La première vague d’IA d’entreprise a produit des démos impressionnantes. La seconde doit transformer les flux de travail. Les fondateurs qui se lancent sur des marchés où l’efficacité opérationnelle est une question de survie disposent d’un avantage structurel – s’ils savent le saisir.

Le produit d’IA le plus facile à concevoir aujourd’hui est un chatbot. Le plus difficile est celui qui transforme durablement la manière dont le travail est effectué.

Je connais personnellement la distance qui sépare ces deux extrêmes. Chez Apple, j’ai travaillé sur la prévention de la fraude à grande échelle – pas un projet pilote, pas une preuve de concept, mais un système en direct où le coût d’une erreur était immédiat et mesurable.

Plus tard, j’ai cofondé une startup développant de l’IA pour les entreprises, et j’y ai appris une tout autre leçon : l’écart entre une démo réussie et un déploiement opérationnel efficace est là où réside la véritable difficulté.

C’est cette expérience qui me fait observer l’effervescence actuelle autour de l’IA d’entreprise avec une attention particulière — et qui me laisse penser que les décisions de produits les plus intéressantes des prochaines années seront prises sur des marchés où la pression opérationnelle est réelle et où les raccourcis n’existent pas.

L’IA ne prouve sa valeur que lorsqu’elle génère des résultats concrets

Chez Apple, notre travail n’était pas précieux parce qu’il était techniquement élégant.
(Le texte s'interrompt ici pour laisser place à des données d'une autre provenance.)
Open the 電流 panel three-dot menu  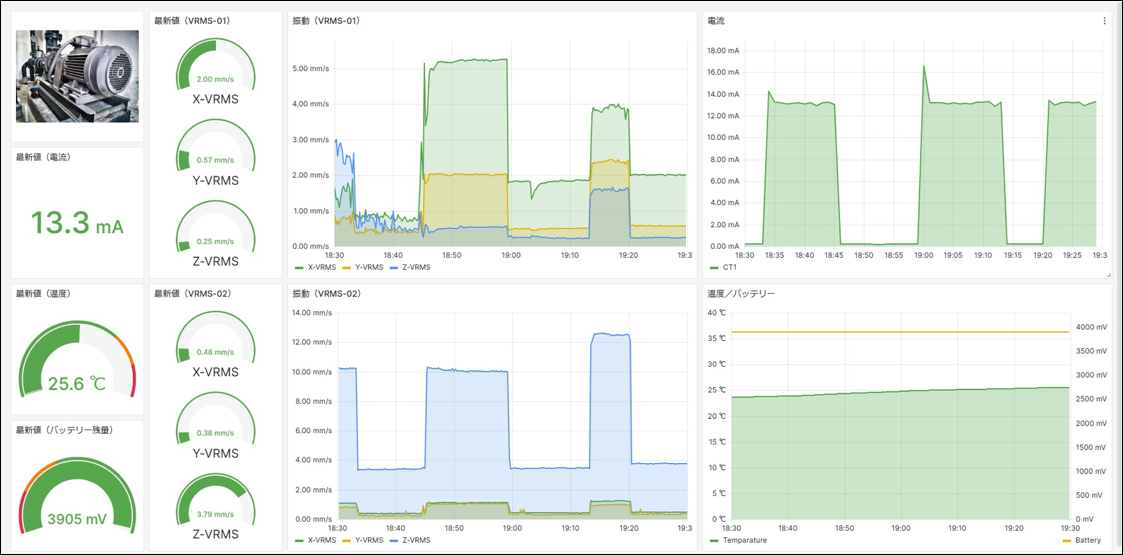[x=1104, y=21]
Il était utile parce qu’il changeait un résultat précis : fraude détectée, revenus protégés, confiance préservée. Cette leçon a façonné tout ce que j’ai construit depuis. L’IA n’a pas de valeur intrinsèque parce qu’elle sait raisonner, résumer ou générer du contenu. Elle devient précieuse lorsqu’elle est connectée à un indicateur clé de l’entreprise : réduction des coûts, atténuation des risques, gain de temps ou amélioration de la précision. Tout le reste n’est que de la mise en scène.
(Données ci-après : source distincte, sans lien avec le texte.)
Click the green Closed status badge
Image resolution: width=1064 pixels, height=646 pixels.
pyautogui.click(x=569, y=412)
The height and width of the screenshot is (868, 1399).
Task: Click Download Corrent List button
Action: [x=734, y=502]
Une étude du MIT publiée en 2025 a analysé 300 déploiements d’IA en entreprise et a révélé que 95 % d’entre eux n’ont généré aucun retour sur investissement (ROI) mesurable.

S&P Global a quant à elle évalué le taux d’abandon des initiatives d’IA à 42 % en 2025, en forte hausse par rapport aux 17 % de l’année précédente. Ces chiffres ne traduisent pas un échec technologique, mais plutôt une incapacité à lier la technologie à un objectif commercial concret.

L’IA d’entreprise échoue dans le flux de travail, pas dans la démo

Concevoir des produits d’IA pour des clients B2B m’a enseigné une seconde leçon. Le plus difficile n’a jamais été d’obtenir de bonnes performances du modèle sur un jeu de données propre.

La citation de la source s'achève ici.